▶ A run of records:

--- begin ---

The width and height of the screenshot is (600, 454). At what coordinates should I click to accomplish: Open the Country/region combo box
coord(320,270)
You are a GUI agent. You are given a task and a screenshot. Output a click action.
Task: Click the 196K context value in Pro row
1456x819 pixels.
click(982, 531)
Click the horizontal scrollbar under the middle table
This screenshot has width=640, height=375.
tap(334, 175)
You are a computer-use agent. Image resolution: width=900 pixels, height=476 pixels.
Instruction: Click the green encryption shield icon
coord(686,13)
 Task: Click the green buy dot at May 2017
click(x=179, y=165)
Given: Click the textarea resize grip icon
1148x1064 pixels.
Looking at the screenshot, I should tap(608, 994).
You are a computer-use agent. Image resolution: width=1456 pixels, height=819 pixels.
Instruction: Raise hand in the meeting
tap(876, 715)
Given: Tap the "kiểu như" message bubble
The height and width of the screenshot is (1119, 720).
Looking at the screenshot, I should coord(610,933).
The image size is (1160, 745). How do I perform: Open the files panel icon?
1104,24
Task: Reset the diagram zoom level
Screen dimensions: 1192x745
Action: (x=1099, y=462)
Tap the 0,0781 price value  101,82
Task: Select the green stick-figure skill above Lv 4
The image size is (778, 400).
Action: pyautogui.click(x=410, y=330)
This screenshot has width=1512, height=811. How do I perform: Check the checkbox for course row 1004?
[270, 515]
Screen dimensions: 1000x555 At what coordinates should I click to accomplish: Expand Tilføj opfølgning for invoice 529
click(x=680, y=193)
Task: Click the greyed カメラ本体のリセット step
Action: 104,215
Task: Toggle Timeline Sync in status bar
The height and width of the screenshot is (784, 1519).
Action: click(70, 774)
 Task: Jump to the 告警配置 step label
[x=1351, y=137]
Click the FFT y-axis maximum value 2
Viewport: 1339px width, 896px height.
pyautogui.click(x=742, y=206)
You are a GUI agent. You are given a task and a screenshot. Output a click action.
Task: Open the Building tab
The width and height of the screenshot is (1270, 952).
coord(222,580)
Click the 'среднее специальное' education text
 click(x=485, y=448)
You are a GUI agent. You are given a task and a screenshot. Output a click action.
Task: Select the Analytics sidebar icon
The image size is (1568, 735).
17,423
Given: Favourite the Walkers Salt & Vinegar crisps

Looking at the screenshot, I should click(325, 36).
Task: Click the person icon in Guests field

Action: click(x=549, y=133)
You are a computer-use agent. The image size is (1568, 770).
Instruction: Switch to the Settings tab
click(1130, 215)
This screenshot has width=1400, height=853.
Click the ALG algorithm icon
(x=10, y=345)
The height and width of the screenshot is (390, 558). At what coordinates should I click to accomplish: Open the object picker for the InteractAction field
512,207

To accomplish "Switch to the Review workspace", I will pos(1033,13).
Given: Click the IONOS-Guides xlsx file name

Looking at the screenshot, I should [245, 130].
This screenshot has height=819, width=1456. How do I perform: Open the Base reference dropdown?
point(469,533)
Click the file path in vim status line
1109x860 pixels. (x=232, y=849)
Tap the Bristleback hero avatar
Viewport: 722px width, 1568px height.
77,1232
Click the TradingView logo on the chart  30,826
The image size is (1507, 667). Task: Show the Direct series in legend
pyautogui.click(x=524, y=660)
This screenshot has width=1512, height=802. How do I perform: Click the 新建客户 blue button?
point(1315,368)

--- end ---

▶ WORK TO DO: Copy out the stretch of data from the line that contains "Given: Favourite the" through the end of the data, reproducing each line without changes.

▶ REPLY TO THE TASK:
Given: Favourite the Walkers Salt & Vinegar crisps

Looking at the screenshot, I should click(325, 36).
Task: Click the person icon in Guests field

Action: click(x=549, y=133)
You are a computer-use agent. The image size is (1568, 770).
Instruction: Switch to the Settings tab
click(1130, 215)
This screenshot has width=1400, height=853.
Click the ALG algorithm icon
(x=10, y=345)
The height and width of the screenshot is (390, 558). At what coordinates should I click to accomplish: Open the object picker for the InteractAction field
512,207

To accomplish "Switch to the Review workspace", I will pos(1033,13).
Given: Click the IONOS-Guides xlsx file name

Looking at the screenshot, I should [245, 130].
This screenshot has height=819, width=1456. How do I perform: Open the Base reference dropdown?
point(469,533)
Click the file path in vim status line
1109x860 pixels. (x=232, y=849)
Tap the Bristleback hero avatar
Viewport: 722px width, 1568px height.
77,1232
Click the TradingView logo on the chart  30,826
The image size is (1507, 667). Task: Show the Direct series in legend
pyautogui.click(x=524, y=660)
This screenshot has width=1512, height=802. How do I perform: Click the 新建客户 blue button?
point(1315,368)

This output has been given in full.